What is needed: Please copy out all the data. Every detail stays the same.

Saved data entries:
##########
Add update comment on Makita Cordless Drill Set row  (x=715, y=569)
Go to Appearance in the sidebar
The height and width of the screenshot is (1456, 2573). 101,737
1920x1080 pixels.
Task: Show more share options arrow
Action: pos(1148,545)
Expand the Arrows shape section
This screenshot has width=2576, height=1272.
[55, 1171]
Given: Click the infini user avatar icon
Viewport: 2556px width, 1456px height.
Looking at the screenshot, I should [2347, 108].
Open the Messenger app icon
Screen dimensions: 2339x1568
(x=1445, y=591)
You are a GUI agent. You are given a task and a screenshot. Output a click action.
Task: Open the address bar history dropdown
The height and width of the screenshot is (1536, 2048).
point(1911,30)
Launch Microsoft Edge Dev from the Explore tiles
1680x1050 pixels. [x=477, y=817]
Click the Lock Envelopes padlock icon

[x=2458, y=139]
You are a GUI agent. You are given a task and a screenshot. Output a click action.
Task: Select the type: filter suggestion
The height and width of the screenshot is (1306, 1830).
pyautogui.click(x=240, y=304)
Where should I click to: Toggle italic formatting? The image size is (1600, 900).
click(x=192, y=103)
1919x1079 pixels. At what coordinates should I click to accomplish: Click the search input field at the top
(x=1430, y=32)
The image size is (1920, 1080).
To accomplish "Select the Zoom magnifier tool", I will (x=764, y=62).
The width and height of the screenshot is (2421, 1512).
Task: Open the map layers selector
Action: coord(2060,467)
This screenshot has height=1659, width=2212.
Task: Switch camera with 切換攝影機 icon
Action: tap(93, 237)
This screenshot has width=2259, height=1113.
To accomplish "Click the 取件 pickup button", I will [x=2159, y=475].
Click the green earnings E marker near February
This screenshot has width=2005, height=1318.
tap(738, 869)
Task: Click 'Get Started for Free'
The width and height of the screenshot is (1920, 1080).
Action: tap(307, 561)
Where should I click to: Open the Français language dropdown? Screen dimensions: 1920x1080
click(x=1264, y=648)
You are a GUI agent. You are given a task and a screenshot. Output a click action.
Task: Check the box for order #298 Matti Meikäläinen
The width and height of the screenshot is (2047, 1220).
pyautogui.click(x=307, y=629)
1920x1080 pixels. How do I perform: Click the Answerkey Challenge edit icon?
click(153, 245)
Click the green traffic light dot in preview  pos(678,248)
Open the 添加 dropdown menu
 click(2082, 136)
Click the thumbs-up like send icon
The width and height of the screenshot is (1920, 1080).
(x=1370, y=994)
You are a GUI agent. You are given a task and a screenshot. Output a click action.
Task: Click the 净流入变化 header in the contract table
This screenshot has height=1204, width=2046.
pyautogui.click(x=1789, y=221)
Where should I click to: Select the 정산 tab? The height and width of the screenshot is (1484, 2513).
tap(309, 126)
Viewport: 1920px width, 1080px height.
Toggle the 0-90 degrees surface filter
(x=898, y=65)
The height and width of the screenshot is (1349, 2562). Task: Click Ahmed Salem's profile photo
##########
Response area:
Add update comment on Makita Cordless Drill Set row  (x=715, y=569)
Go to Appearance in the sidebar
The height and width of the screenshot is (1456, 2573). 101,737
1920x1080 pixels.
Task: Show more share options arrow
Action: pos(1148,545)
Expand the Arrows shape section
This screenshot has width=2576, height=1272.
[55, 1171]
Given: Click the infini user avatar icon
Viewport: 2556px width, 1456px height.
Looking at the screenshot, I should [2347, 108].
Open the Messenger app icon
Screen dimensions: 2339x1568
(x=1445, y=591)
You are a GUI agent. You are given a task and a screenshot. Output a click action.
Task: Open the address bar history dropdown
The height and width of the screenshot is (1536, 2048).
point(1911,30)
Launch Microsoft Edge Dev from the Explore tiles
1680x1050 pixels. [x=477, y=817]
Click the Lock Envelopes padlock icon

[x=2458, y=139]
You are a GUI agent. You are given a task and a screenshot. Output a click action.
Task: Select the type: filter suggestion
The height and width of the screenshot is (1306, 1830).
pyautogui.click(x=240, y=304)
Where should I click to: Toggle italic formatting? The image size is (1600, 900).
click(x=192, y=103)
1919x1079 pixels. At what coordinates should I click to accomplish: Click the search input field at the top
(x=1430, y=32)
The image size is (1920, 1080).
To accomplish "Select the Zoom magnifier tool", I will (x=764, y=62).
The width and height of the screenshot is (2421, 1512).
Task: Open the map layers selector
Action: coord(2060,467)
This screenshot has height=1659, width=2212.
Task: Switch camera with 切換攝影機 icon
Action: tap(93, 237)
This screenshot has width=2259, height=1113.
To accomplish "Click the 取件 pickup button", I will [x=2159, y=475].
Click the green earnings E marker near February
This screenshot has width=2005, height=1318.
tap(738, 869)
Task: Click 'Get Started for Free'
The width and height of the screenshot is (1920, 1080).
Action: tap(307, 561)
Where should I click to: Open the Français language dropdown? Screen dimensions: 1920x1080
click(x=1264, y=648)
You are a GUI agent. You are given a task and a screenshot. Output a click action.
Task: Check the box for order #298 Matti Meikäläinen
The width and height of the screenshot is (2047, 1220).
pyautogui.click(x=307, y=629)
1920x1080 pixels. How do I perform: Click the Answerkey Challenge edit icon?
click(153, 245)
Click the green traffic light dot in preview  pos(678,248)
Open the 添加 dropdown menu
 click(2082, 136)
Click the thumbs-up like send icon
The width and height of the screenshot is (1920, 1080).
(x=1370, y=994)
You are a GUI agent. You are given a task and a screenshot. Output a click action.
Task: Click the 净流入变化 header in the contract table
This screenshot has height=1204, width=2046.
pyautogui.click(x=1789, y=221)
Where should I click to: Select the 정산 tab? The height and width of the screenshot is (1484, 2513).
tap(309, 126)
Viewport: 1920px width, 1080px height.
Toggle the 0-90 degrees surface filter
(x=898, y=65)
The height and width of the screenshot is (1349, 2562). Task: Click Ahmed Salem's profile photo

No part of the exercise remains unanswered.